Mohon tunggu...
KOMENTAR
Fiksiana

Tasbih Cinta dari Pulau Dewata

17 Januari 2014   23:45 Diperbarui: 24 Juni 2015   02:43 132 0

Ini adalah cerita yang kuangkat dari kisah nyata cinta sejati ibuku (Seorang Mualaf dari Bali) kepada keluarga balinya, keluarga suaminya, suaminya, anak-anaknya, dan cintanya pada semua lingkungan yang ia kenal...

Bagian 1

Gadis  Bali

Wajah putih. Berjerawat. Tubuh agak tambun. Celana jeans bermerk. Kaos lengan pendek biru. Rambutnya diikat ke belakang kucir kuda. Sebagian wajah manisnya tertutup topi agak usang, tapi tetap topi bermerk. Tangannya sibuk meraih ranting pohon. Kakinya sigap merangkak naik. Hap.. hap.. Hap.. Tak butuh waktu lama baginya untuk sampai ke pucuk pohon cengkeh. Alunan merdu suara khas Betharia Sonata vavorit anak muda pada masa itu, era 80-an, pas sekali menyatu dengan suasana asri kebun cengkeh Badingkayu yang lebih menyerupai hutan.

Di bawah sana, seoarang gadis yang beranjak remaja berteriak memanggilnya.

“Mbok Ngah..!  mbok Ngah...!”

Wajahnya mencari sumber teriakan itu. Ditengoknya ke bawah dari pucuk pohon cengkeh sana. Dari jarak kurang lebih delapan meter, wajah manis hidung bulat khas Bali terlihat jelas dibalik topinya. Ia pincingkan dahinya.

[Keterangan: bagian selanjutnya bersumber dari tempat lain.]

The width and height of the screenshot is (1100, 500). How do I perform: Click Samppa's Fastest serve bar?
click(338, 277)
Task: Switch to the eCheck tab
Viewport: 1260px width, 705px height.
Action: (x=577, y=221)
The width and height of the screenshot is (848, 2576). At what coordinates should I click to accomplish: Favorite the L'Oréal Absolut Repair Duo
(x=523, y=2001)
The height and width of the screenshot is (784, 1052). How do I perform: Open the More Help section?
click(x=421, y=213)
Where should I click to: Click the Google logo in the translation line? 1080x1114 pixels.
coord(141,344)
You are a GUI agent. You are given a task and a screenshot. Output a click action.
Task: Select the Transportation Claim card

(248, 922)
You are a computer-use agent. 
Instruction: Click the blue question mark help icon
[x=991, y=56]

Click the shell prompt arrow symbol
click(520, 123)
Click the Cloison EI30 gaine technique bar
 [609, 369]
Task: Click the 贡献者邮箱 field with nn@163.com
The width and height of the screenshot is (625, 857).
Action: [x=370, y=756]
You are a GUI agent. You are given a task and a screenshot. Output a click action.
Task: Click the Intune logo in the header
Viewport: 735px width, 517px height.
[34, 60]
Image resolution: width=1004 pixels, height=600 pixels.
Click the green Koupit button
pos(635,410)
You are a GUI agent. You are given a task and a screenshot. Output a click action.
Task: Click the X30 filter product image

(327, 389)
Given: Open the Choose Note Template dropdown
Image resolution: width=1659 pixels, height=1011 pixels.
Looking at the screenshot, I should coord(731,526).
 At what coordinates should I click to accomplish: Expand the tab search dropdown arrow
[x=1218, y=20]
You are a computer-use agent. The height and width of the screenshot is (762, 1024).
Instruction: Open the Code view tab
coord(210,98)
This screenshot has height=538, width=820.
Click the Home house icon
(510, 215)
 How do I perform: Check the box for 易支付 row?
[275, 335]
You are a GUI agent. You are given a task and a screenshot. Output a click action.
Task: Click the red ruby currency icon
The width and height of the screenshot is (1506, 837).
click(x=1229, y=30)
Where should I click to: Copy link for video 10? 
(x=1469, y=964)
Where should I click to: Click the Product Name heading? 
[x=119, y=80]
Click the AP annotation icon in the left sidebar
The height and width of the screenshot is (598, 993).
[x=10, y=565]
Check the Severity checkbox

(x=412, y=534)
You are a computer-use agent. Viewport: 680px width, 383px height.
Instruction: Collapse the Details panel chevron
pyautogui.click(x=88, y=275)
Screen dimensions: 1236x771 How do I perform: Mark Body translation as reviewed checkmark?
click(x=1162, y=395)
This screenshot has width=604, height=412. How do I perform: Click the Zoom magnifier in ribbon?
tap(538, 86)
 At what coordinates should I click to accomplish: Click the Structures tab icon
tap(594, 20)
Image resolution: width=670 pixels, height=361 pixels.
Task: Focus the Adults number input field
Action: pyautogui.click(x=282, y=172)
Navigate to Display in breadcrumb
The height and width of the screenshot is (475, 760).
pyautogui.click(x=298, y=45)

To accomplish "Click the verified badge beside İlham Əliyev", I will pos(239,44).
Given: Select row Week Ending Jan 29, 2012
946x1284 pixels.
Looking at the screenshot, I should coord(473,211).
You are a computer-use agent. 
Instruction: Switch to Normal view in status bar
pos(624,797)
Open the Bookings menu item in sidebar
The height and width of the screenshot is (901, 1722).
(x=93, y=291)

Matanya menemukan sosok gadis berperawakan mungil di bawah sana.  Ia segera mengenali wajah gadis tersebut. Wayan. Sahabatnya.

“Ada apa Yan?”

“Mbok Ngah sudah tahu belum kalau di rumah pak Kepala Desa sekarang ada TKS-nya?”

“TKS??”

“Iya!!”

“He...?” Ia tidak mengerti.

“TKS itu lho yang suka mbantu-mbantu ngajar di rumah mbok ayu!”

Gadis  di atas pohon itu berfikir sejenak. Dan tak lama kemudian Ia nampak mengerti sesuatu.

“Tenaga  Kerja Sukarela maksudmu Yan?”

“Emmm... Iya. Iya iya mbok.. itu maksudku.”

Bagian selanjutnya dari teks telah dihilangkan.